Reproduce each of the following rows in full, requests included, and shift every coordinate in the answers by adding 123 to it. Omit the pictures from your reply.

┄┄┄┄┄┄

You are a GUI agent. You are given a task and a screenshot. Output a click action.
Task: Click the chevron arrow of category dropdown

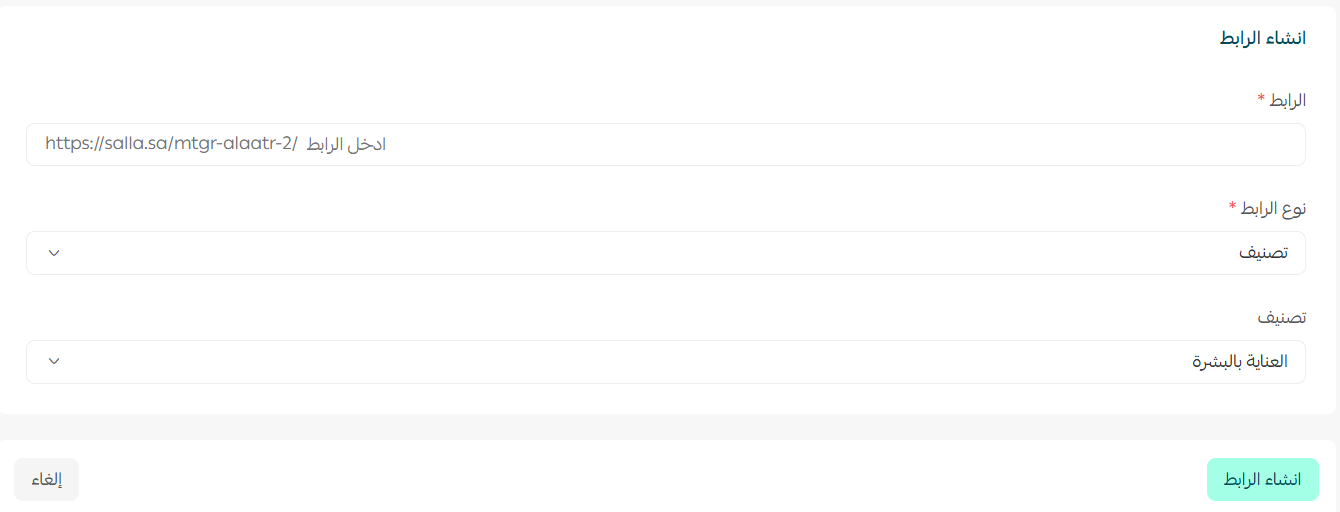(54, 362)
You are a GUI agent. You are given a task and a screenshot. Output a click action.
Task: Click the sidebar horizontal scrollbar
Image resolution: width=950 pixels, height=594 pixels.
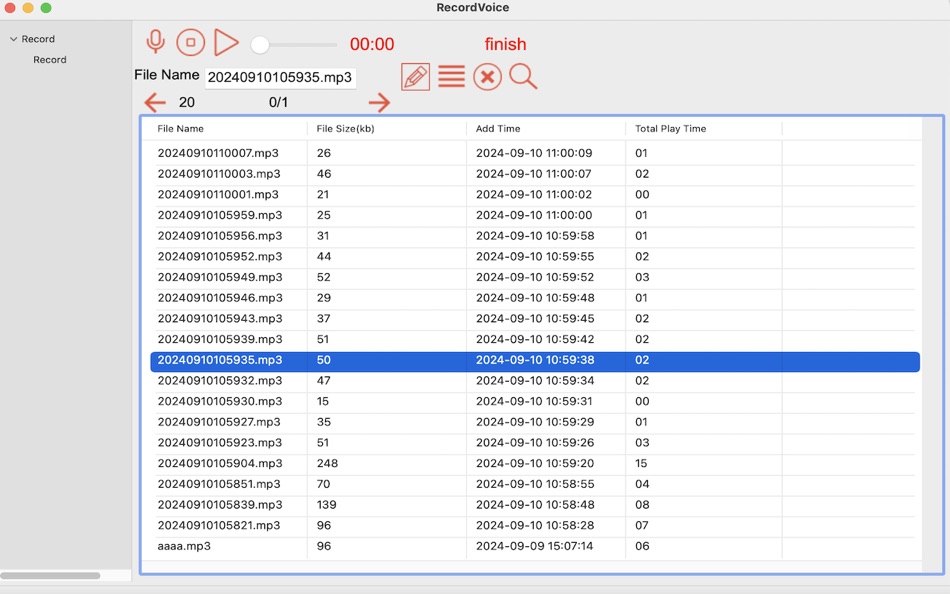pyautogui.click(x=50, y=575)
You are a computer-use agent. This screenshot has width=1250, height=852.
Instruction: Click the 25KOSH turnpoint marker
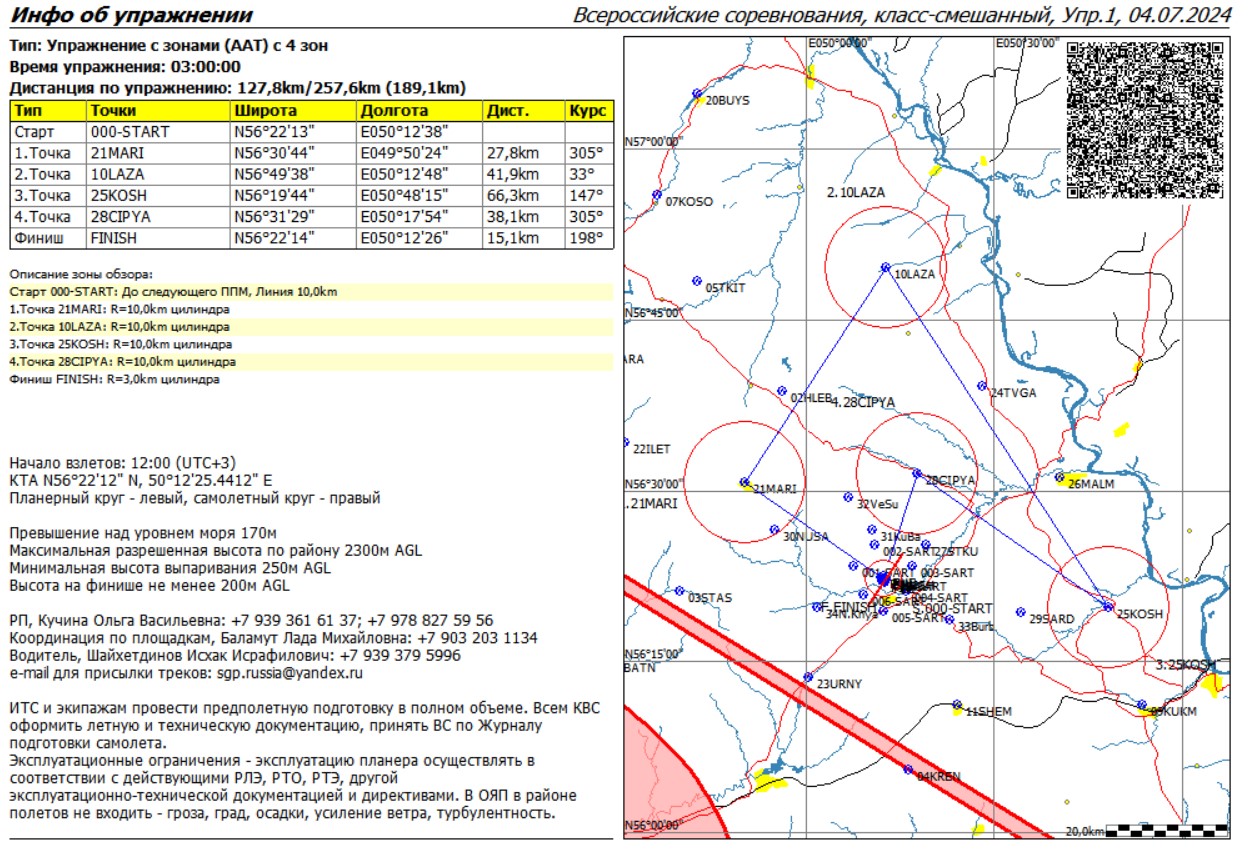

┄┄┄┄┄┄

— SOLUTION TO THIS PROBLEM —
You are a GUI agent. You are given a task and a screenshot. Output a click action.
Task: Click the chevron arrow of category dropdown

(177, 485)
You are a GUI agent. You are given a task and a screenshot. Output a click action.
Task: Click the sidebar horizontal scrollbar
Image resolution: width=950 pixels, height=594 pixels.
pyautogui.click(x=173, y=698)
You are a computer-use agent. This screenshot has width=1250, height=852.
Instruction: Click the 25KOSH turnpoint marker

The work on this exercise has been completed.